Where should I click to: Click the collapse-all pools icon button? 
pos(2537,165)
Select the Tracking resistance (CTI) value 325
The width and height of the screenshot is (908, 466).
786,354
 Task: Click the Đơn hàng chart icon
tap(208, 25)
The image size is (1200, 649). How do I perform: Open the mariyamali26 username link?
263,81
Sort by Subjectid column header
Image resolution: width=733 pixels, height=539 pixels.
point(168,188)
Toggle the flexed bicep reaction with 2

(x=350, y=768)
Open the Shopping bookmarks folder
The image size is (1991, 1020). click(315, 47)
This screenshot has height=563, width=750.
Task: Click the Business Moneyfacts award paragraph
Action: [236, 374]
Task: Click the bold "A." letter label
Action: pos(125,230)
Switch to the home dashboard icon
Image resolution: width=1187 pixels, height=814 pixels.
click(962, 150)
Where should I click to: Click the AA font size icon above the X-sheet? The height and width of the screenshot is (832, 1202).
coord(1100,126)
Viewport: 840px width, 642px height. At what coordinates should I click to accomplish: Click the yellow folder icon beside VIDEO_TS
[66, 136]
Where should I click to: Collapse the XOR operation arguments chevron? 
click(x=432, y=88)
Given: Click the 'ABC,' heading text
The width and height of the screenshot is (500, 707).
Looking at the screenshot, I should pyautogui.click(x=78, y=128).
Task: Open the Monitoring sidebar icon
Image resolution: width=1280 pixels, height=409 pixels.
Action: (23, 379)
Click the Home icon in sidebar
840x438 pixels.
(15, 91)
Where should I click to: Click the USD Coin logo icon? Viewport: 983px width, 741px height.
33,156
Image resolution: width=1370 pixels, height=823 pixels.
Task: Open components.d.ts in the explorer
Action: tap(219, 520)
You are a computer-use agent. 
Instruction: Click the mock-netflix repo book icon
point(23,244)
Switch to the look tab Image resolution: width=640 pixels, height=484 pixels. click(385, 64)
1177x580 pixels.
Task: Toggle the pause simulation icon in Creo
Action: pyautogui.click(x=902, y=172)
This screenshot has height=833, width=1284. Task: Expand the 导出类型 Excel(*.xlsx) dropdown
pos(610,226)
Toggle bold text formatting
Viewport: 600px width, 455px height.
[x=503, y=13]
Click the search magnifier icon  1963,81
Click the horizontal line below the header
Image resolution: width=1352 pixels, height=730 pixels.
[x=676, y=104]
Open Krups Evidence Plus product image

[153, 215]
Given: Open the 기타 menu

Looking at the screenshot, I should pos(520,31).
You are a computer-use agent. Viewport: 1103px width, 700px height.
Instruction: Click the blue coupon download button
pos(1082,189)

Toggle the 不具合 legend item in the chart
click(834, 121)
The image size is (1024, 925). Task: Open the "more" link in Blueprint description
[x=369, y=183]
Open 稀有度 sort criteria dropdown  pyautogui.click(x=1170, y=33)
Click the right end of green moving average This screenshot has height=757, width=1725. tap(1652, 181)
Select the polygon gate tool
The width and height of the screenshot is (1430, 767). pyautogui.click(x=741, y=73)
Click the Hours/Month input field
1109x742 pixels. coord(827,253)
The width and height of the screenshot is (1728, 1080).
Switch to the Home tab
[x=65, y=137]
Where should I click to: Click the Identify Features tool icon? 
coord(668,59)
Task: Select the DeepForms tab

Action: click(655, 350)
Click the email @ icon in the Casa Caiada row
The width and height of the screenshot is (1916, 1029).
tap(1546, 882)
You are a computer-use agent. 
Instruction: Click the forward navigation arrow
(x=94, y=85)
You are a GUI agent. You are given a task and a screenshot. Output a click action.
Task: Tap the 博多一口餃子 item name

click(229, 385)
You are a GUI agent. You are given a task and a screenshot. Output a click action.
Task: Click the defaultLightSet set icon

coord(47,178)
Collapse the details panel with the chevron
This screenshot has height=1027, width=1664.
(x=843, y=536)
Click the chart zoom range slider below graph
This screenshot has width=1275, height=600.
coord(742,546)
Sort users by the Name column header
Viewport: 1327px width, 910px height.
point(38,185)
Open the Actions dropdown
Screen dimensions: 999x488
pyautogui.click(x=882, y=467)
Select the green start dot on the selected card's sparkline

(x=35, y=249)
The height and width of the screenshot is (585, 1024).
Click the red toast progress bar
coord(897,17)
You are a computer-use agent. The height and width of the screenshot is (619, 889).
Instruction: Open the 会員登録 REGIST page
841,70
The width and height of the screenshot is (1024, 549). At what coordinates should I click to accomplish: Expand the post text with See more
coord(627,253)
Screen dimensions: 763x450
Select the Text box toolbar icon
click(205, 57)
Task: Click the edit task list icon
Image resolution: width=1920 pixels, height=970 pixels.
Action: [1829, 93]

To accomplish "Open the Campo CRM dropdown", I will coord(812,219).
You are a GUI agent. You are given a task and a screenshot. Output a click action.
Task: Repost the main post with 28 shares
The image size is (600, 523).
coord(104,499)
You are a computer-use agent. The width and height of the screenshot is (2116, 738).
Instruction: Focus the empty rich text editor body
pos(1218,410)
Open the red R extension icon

TASK PROMPT
The expected result is every record above, duplicated exactly.

YOUR RESPONSE
Where should I click to: Click the collapse-all pools icon button? 
pos(2537,165)
Select the Tracking resistance (CTI) value 325
The width and height of the screenshot is (908, 466).
786,354
 Task: Click the Đơn hàng chart icon
tap(208, 25)
The image size is (1200, 649). How do I perform: Open the mariyamali26 username link?
263,81
Sort by Subjectid column header
Image resolution: width=733 pixels, height=539 pixels.
point(168,188)
Toggle the flexed bicep reaction with 2

(x=350, y=768)
Open the Shopping bookmarks folder
The image size is (1991, 1020). click(315, 47)
This screenshot has height=563, width=750.
Task: Click the Business Moneyfacts award paragraph
Action: [236, 374]
Task: Click the bold "A." letter label
Action: pos(125,230)
Switch to the home dashboard icon
Image resolution: width=1187 pixels, height=814 pixels.
click(962, 150)
Where should I click to: Click the AA font size icon above the X-sheet? The height and width of the screenshot is (832, 1202).
coord(1100,126)
Viewport: 840px width, 642px height. At what coordinates should I click to accomplish: Click the yellow folder icon beside VIDEO_TS
[66, 136]
Where should I click to: Collapse the XOR operation arguments chevron? 
click(x=432, y=88)
Given: Click the 'ABC,' heading text
The width and height of the screenshot is (500, 707).
Looking at the screenshot, I should pyautogui.click(x=78, y=128).
Task: Open the Monitoring sidebar icon
Image resolution: width=1280 pixels, height=409 pixels.
Action: (23, 379)
Click the Home icon in sidebar
840x438 pixels.
(15, 91)
Where should I click to: Click the USD Coin logo icon? Viewport: 983px width, 741px height.
33,156
Image resolution: width=1370 pixels, height=823 pixels.
Task: Open components.d.ts in the explorer
Action: tap(219, 520)
You are a computer-use agent. 
Instruction: Click the mock-netflix repo book icon
point(23,244)
Switch to the look tab Image resolution: width=640 pixels, height=484 pixels. click(385, 64)
1177x580 pixels.
Task: Toggle the pause simulation icon in Creo
Action: pyautogui.click(x=902, y=172)
This screenshot has height=833, width=1284. Task: Expand the 导出类型 Excel(*.xlsx) dropdown
pos(610,226)
Toggle bold text formatting
Viewport: 600px width, 455px height.
[x=503, y=13]
Click the search magnifier icon  1963,81
Click the horizontal line below the header
Image resolution: width=1352 pixels, height=730 pixels.
[x=676, y=104]
Open Krups Evidence Plus product image

[153, 215]
Given: Open the 기타 menu

Looking at the screenshot, I should pos(520,31).
You are a computer-use agent. Viewport: 1103px width, 700px height.
Instruction: Click the blue coupon download button
pos(1082,189)

Toggle the 不具合 legend item in the chart
click(834, 121)
The image size is (1024, 925). Task: Open the "more" link in Blueprint description
[x=369, y=183]
Open 稀有度 sort criteria dropdown  pyautogui.click(x=1170, y=33)
Click the right end of green moving average This screenshot has height=757, width=1725. tap(1652, 181)
Select the polygon gate tool
The width and height of the screenshot is (1430, 767). pyautogui.click(x=741, y=73)
Click the Hours/Month input field
1109x742 pixels. coord(827,253)
The width and height of the screenshot is (1728, 1080).
Switch to the Home tab
[x=65, y=137]
Where should I click to: Click the Identify Features tool icon? 
coord(668,59)
Task: Select the DeepForms tab

Action: click(655, 350)
Click the email @ icon in the Casa Caiada row
The width and height of the screenshot is (1916, 1029).
tap(1546, 882)
You are a computer-use agent. 
Instruction: Click the forward navigation arrow
(x=94, y=85)
You are a GUI agent. You are given a task and a screenshot. Output a click action.
Task: Tap the 博多一口餃子 item name

click(229, 385)
You are a GUI agent. You are given a task and a screenshot. Output a click action.
Task: Click the defaultLightSet set icon

coord(47,178)
Collapse the details panel with the chevron
This screenshot has height=1027, width=1664.
(x=843, y=536)
Click the chart zoom range slider below graph
This screenshot has width=1275, height=600.
coord(742,546)
Sort users by the Name column header
Viewport: 1327px width, 910px height.
point(38,185)
Open the Actions dropdown
Screen dimensions: 999x488
pyautogui.click(x=882, y=467)
Select the green start dot on the selected card's sparkline

(x=35, y=249)
The height and width of the screenshot is (585, 1024).
Click the red toast progress bar
coord(897,17)
You are a computer-use agent. The height and width of the screenshot is (619, 889).
Instruction: Open the 会員登録 REGIST page
841,70
The width and height of the screenshot is (1024, 549). At what coordinates should I click to accomplish: Expand the post text with See more
coord(627,253)
Screen dimensions: 763x450
Select the Text box toolbar icon
click(205, 57)
Task: Click the edit task list icon
Image resolution: width=1920 pixels, height=970 pixels.
Action: [1829, 93]

To accomplish "Open the Campo CRM dropdown", I will coord(812,219).
You are a GUI agent. You are given a task and a screenshot. Output a click action.
Task: Repost the main post with 28 shares
The image size is (600, 523).
coord(104,499)
You are a computer-use agent. The width and height of the screenshot is (2116, 738).
Instruction: Focus the empty rich text editor body
pos(1218,410)
Open the red R extension icon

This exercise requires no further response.